====== Auszug

Bemerkenswert, dass die Klagen abgewiesen wurden und dann, was meiner Meinung nach überhaupt nicht Sache der Richter ist, Handlungsvorgaben gemacht wurden. Spielen die Richter mal wieder Gesetzgeber?

Felicitas21
2 Jahre her
Antworten an  Schlaubauer

Die Besteuerung der Renten ist und bleibt eine Doppelbesteuerung. Aber die Rentner werden nach der Wahl eh noch bös aufwachen, wenn die längst überfällige Anpassung der Grundsteuer kommt. Dann wird so manch einer für sein mühsam erspartes Eigenheim, ganz besonders rund um die Ballungszentren, ein Vielfaches zahlen müssen. Experten gingen damals vom bis zum 50- fachen Satz aus. Aber darüber herrscht bis zur Wahl erst mal grosses Schweigen. Das dicke Ende kommt aber nach der Wahl. Wird dann auch so manch junge Familie treffen, die ein Eigenheim erworben haben.

Mocha
2 Jahre her

Für die Politik gilt: Ziel erreicht! Die Diskussion ist schon im Ansatz falsch. Es geht nicht um fehlende Mittel, Besteuerung oder Renteneintritt. Die Politiker haben es über Jahrzehnte geschafft, dem Bürger einzureden sie hätten damit gar nichts zu tun und würden versuchen ein Problem für uns zu lösen. Es gibt kein Problem, nichts lässt sich leichter berechnen als wie viele gehen wann in Rente und wie viele zahlen derzeit ein. Es ist der größte Witz, dass ausgerechnet die Weltzahlmeister mit die niedrigsten und spätesten Renten erhalten. Unsere Politiker interessieren sich einen Sch… für Deutschland. Zum Wohle des deutschen Volkes ist… Mehr

StefanB
2 Jahre her

Wer wählt denn eine Politik, die den Staat füttert, anstatt das Geld dort zu belassen, wo es verdient wurde? … Na also, dann hat doch alles seine Richtigkeit.

Nebenbei: Zur besseren Veranschaulichung der Doppelbesteuerung bräuchte es praxisrelevante Berechnungsbeispiele. Mit einem abstrakten Text ist der Sachverhalt nicht darstellbar.

============
====== Zeilen

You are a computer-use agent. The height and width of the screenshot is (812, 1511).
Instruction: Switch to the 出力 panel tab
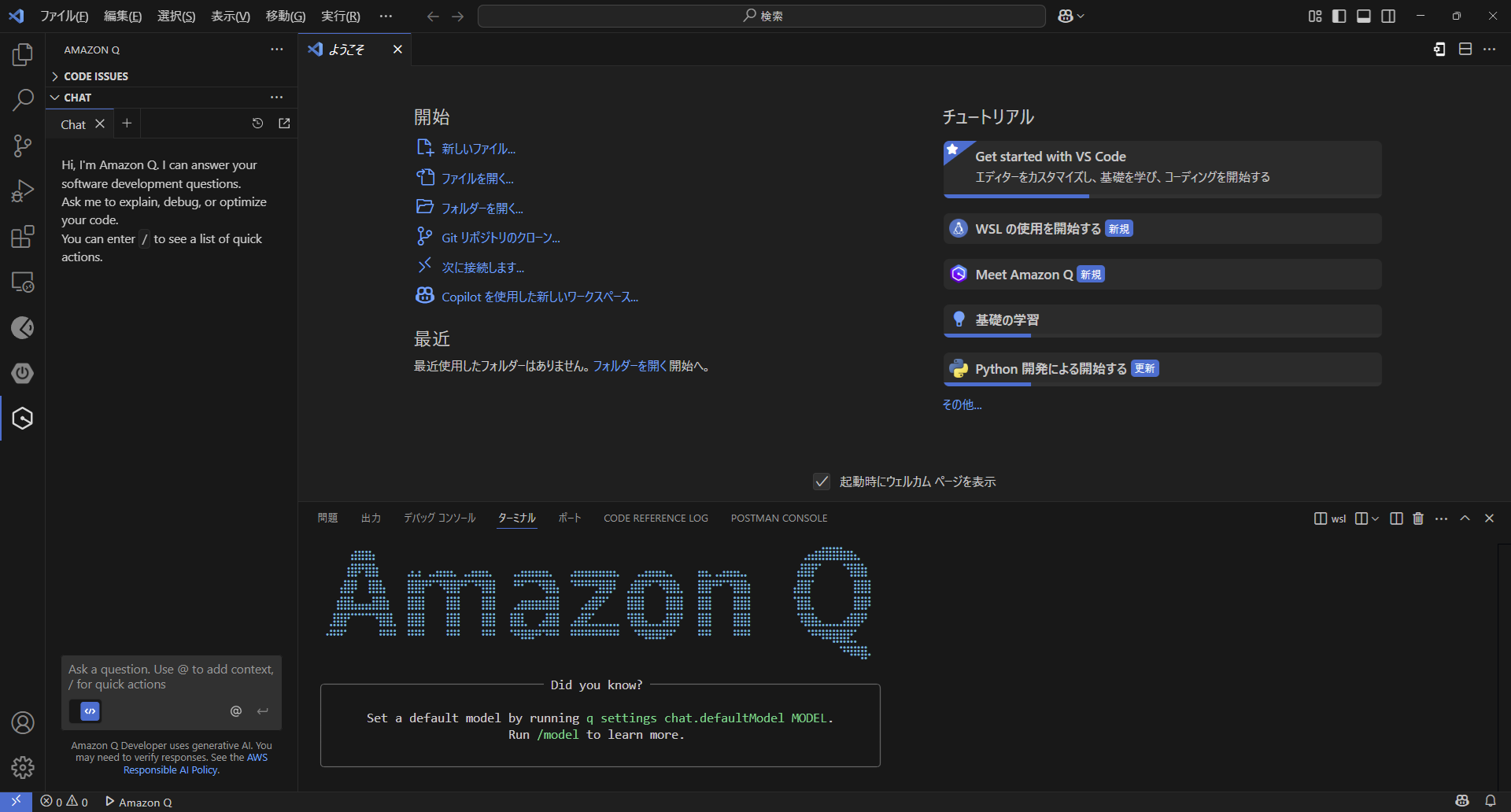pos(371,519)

============
====== Zeilen

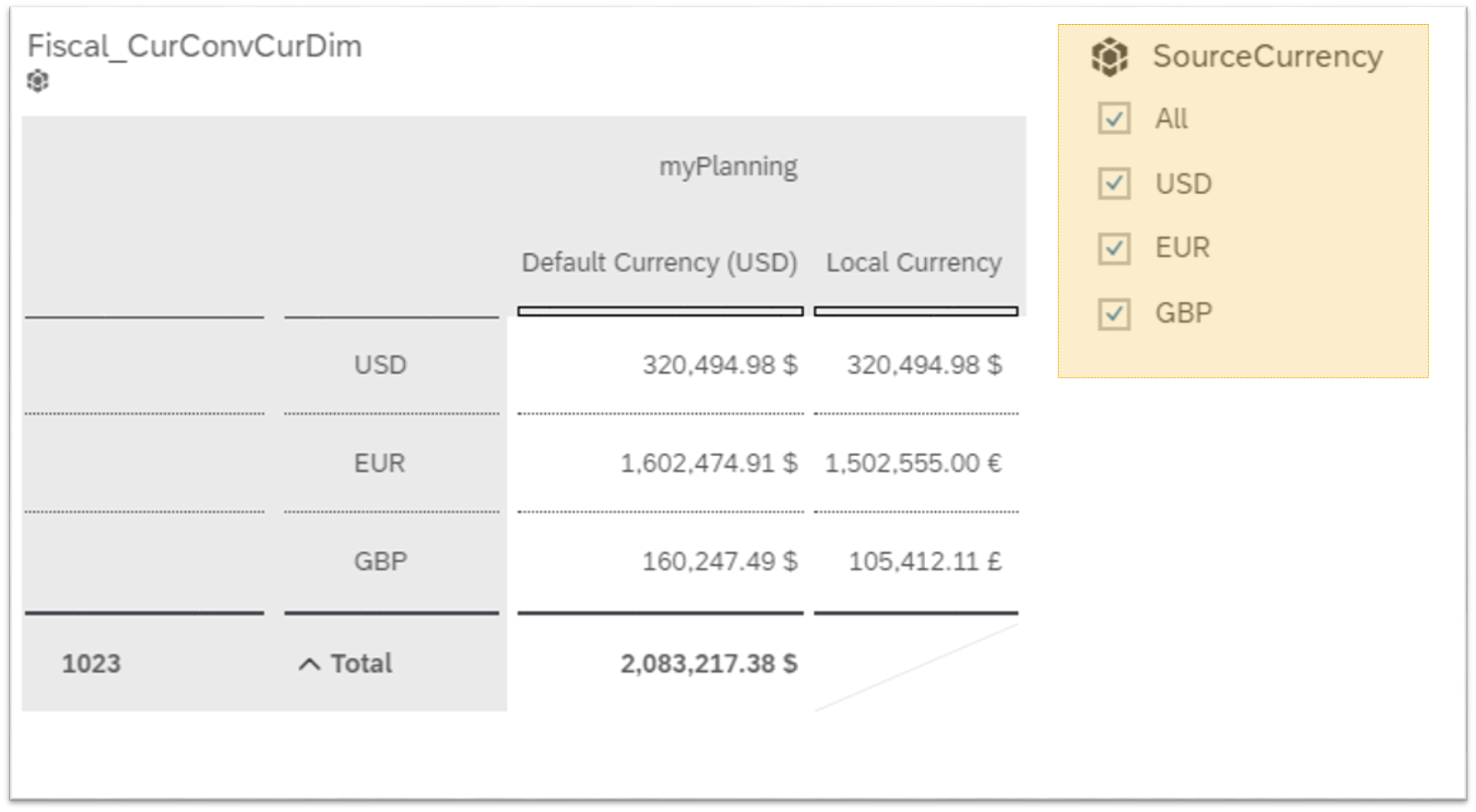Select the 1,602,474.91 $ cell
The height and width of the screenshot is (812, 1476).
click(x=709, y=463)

============

Aufgaben:
(A) Von welchem Satz gingen Experten laut dem Auszug damals bei der Anpassung der Grundsteuer aus?
(B) Schreibe aus dem Auszug die Stelle von „Die Besteuerung der“ bis einschließlich „Eigenheim erworben haben.“ wörtlich ab.

Lösungen:
(A) Vom bis zu 50-fachen Satz.

(B)
Die Besteuerung der Renten ist und bleibt eine Doppelbesteuerung. Aber die Rentner werden nach der Wahl eh noch bös aufwachen, wenn die längst überfällige Anpassung der Grundsteuer kommt. Dann wird so manch einer für sein mühsam erspartes Eigenheim, ganz besonders rund um die Ballungszentren, ein Vielfaches zahlen müssen. Experten gingen damals vom bis zum 50- fachen Satz aus. Aber darüber herrscht bis zur Wahl erst mal grosses Schweigen. Das dicke Ende kommt aber nach der Wahl. Wird dann auch so manch junge Familie treffen, die ein Eigenheim erworben haben.